ONU pede investigação “rápida, independente e transparente” sobre morte de mulher a tiros por agente do ICE nos EUA

A Organização das Nações Unidas (ONU) exigiu, nesta terça-feira (13), uma investigação completa sobre a morte de Renee Nicole Good, de 37 anos, baleada por um agente de imigração do Serviço de Imigração e Alfândega dos Estados Unidos (ICE) em Minneapolis.

O incidente, que ocorreu na semana passada, gerou protestos em todo o país contra as políticas de imigração do governo Trump e intensificou tensões entre autoridades locais e o governo federal. A vítima, cidadã americana e mãe de três filhos, foi morta após, segundo o governo, tentar avançar com o carro contra os oficiais, o que é contestado por vídeos do ocorrido.

O porta-voz do escritório de direitos da ONU, Jeremy Laurence, enfatizou que o uso de força letal só é permitido como último recurso contra uma ameaça iminente à vida. A ONU considera incomum sua intervenção em casos nos EUA, especialmente durante a gestão de Trump, que tem se mostrado crítico à organização.
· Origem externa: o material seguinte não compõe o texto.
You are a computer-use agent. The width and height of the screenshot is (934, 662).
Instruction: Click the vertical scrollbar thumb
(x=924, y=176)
Tensão entre Minnesota e Governo Federal escala após morte de Renee Good

Autoridades de Minneapolis denunciaram que o governo Trump estaria dificultando a participação local nas investigações sobre a morte de Renee Nicole Good. Essa atitude aumentou o conflito com o Departamento de Segurança Interna, pois a colaboração entre autoridades locais e federais é comum em casos de grande repercussão nos Estados Unidos.
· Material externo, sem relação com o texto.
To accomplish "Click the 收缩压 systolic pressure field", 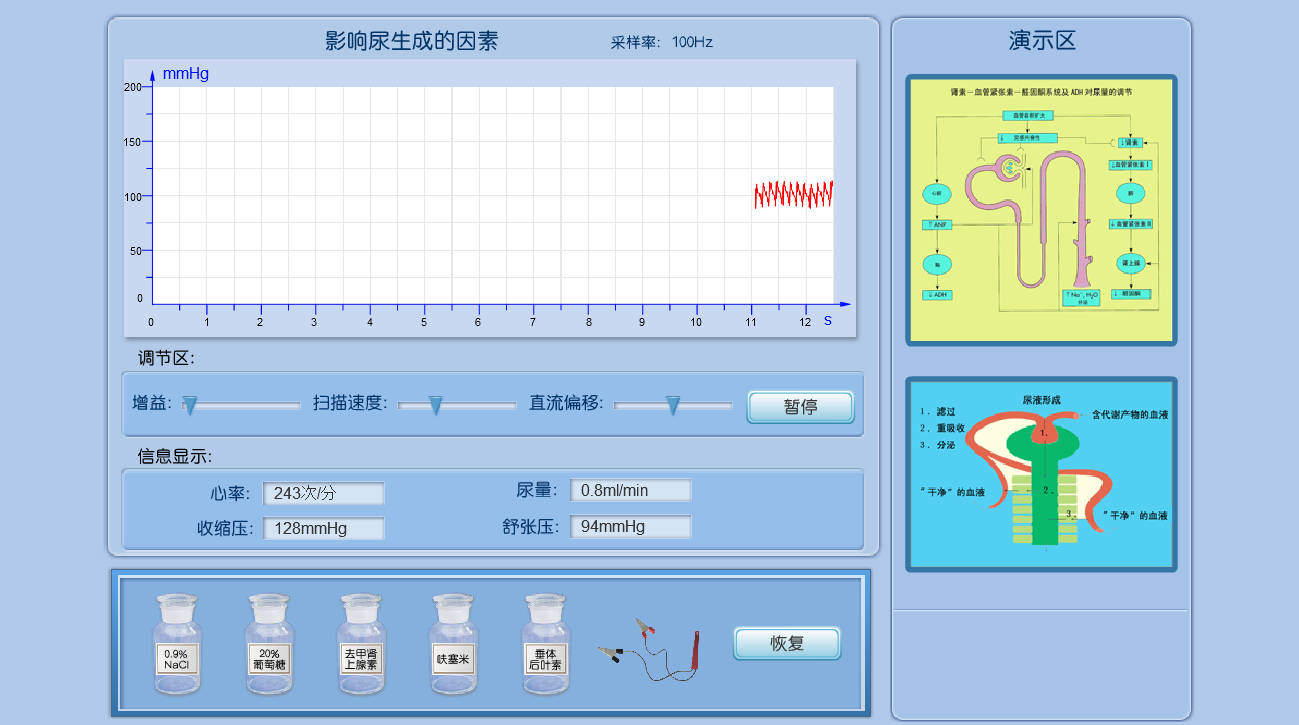I will click(323, 528).
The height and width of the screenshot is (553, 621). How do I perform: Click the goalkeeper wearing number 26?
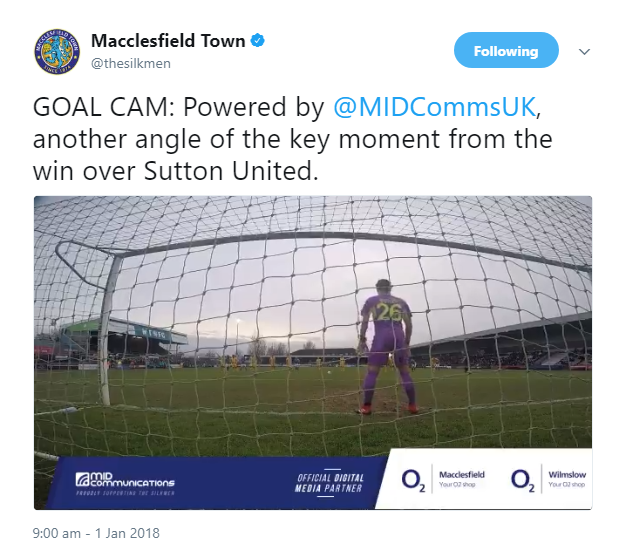pos(384,350)
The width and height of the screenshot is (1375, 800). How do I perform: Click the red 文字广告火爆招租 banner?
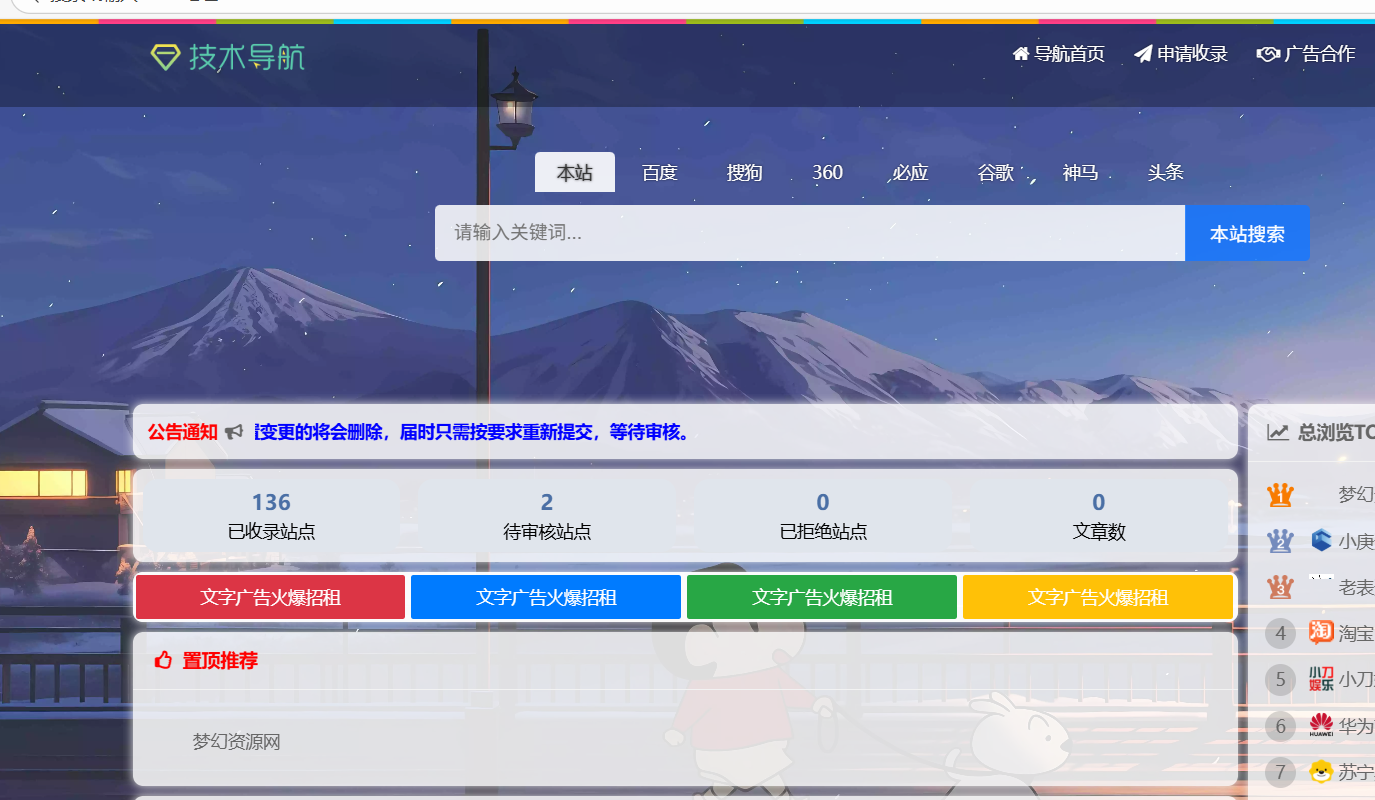269,597
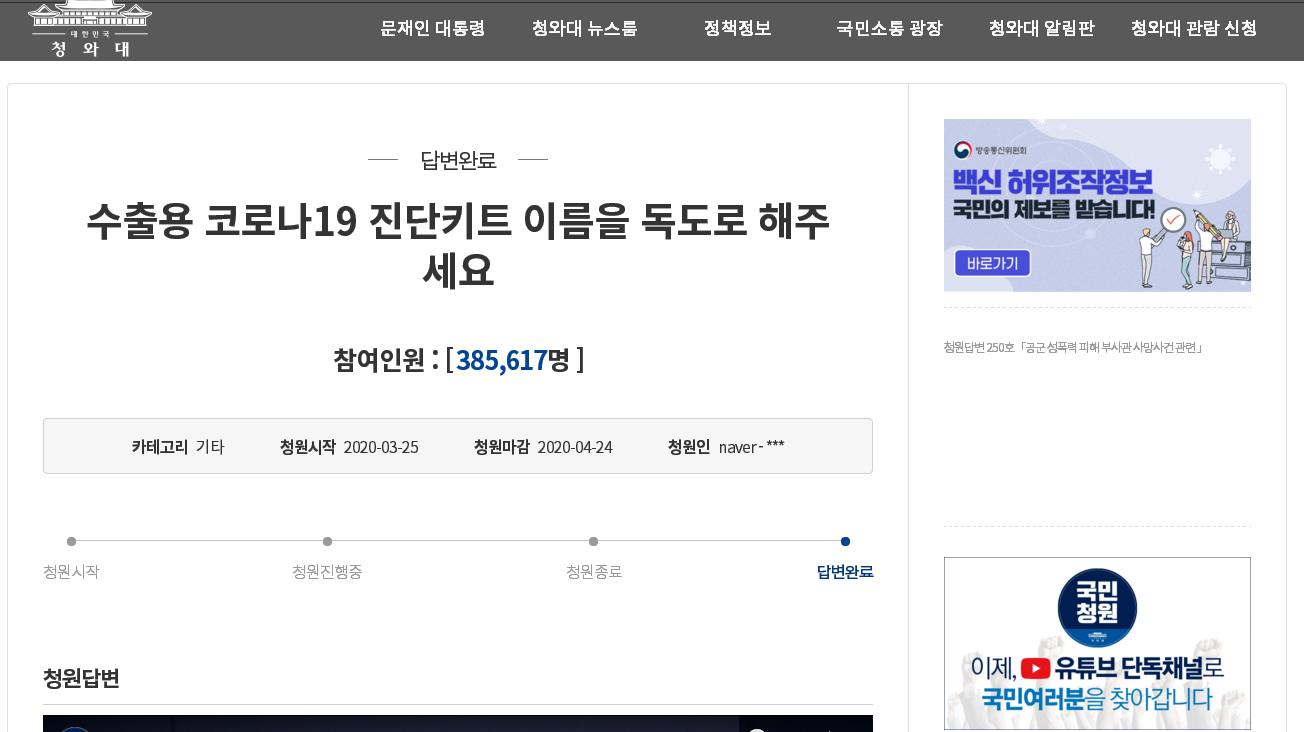The image size is (1304, 732).
Task: Open the 유튜브 단독채널 banner
Action: [x=1097, y=683]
Em um movimento para contestar a ação federal, o estado de Minnesota entrou com um processo contra a secretária de Segurança Interna dos EUA, Kristi Noem, e funcionários do ICE. O objetivo é bloquear o envio de mais agentes federais ao estado, uma ordem direta do presidente Donald Trump.
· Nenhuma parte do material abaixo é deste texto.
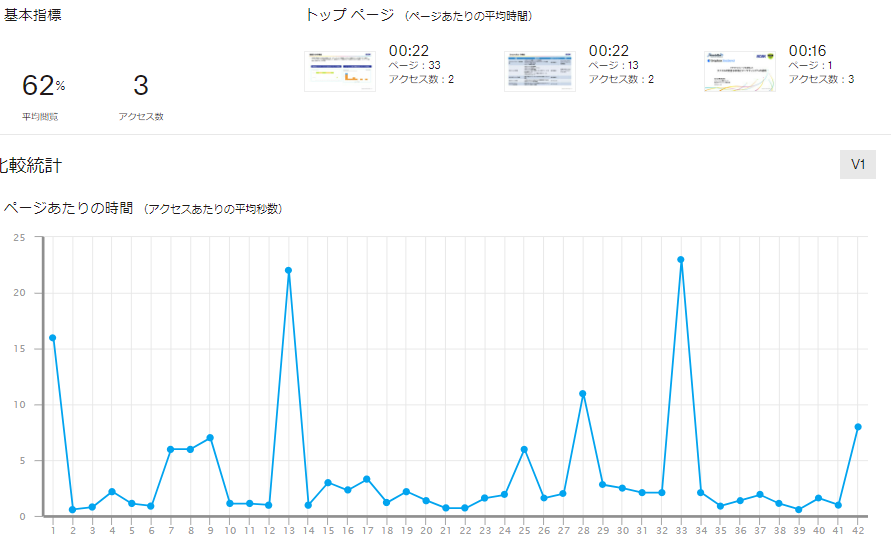Screen dimensions: 893x547
Task: Click the data point for page 9
Action: click(x=210, y=438)
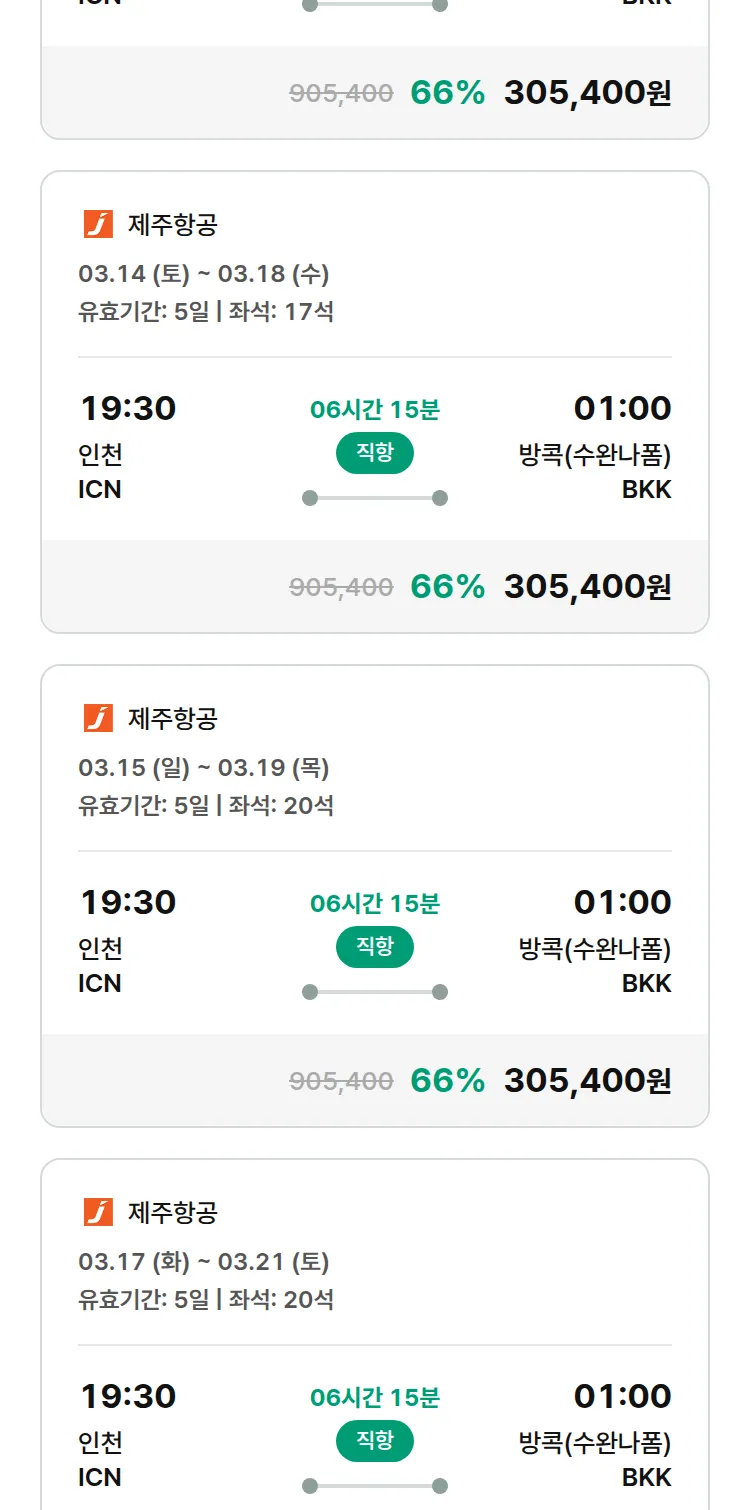The image size is (750, 1510).
Task: Click 66% discount label on 03.15 card
Action: click(x=447, y=1081)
Versões conflitantes sobre a morte de Renee Nicole Good

Na última quarta-feira (7), o agente de imigração Jonathan Ross atirou contra Renee Nicole Good durante uma operação em Minneapolis. O governo Trump alega que a mulher tentou atropelar os oficiais com seu carro. Contudo, um vídeo do incidente sugere que a motorista tentava desviar dos agentes.

A morte de Renee, descrita por vizinhos como uma observadora das atividades do ICE e por autoridades como “terrorista doméstica”, provocou manifestações em diversas cidades americanas. Ela era também uma poetisa premiada e guitarrista amadora.

Defesa oficial e acusações de “terrorismo”

A secretária do DHS, Kristi Noem, defendeu as ações dos agentes, afirmando que eles foram atacados enquanto tentavam remover um veículo preso na neve. Em entrevista à CNN, Noem também acusou políticos democratas de incitar a violência contra agentes de imigração.

A secretária reiterou a narrativa da Casa Branca, classificando Renee Good como “terrorista doméstica” e sustentando que o agente Jonathan Ross agiu em legítima defesa. A declaração intensifica o debate sobre o uso da força e as políticas de imigração nos Estados Unidos.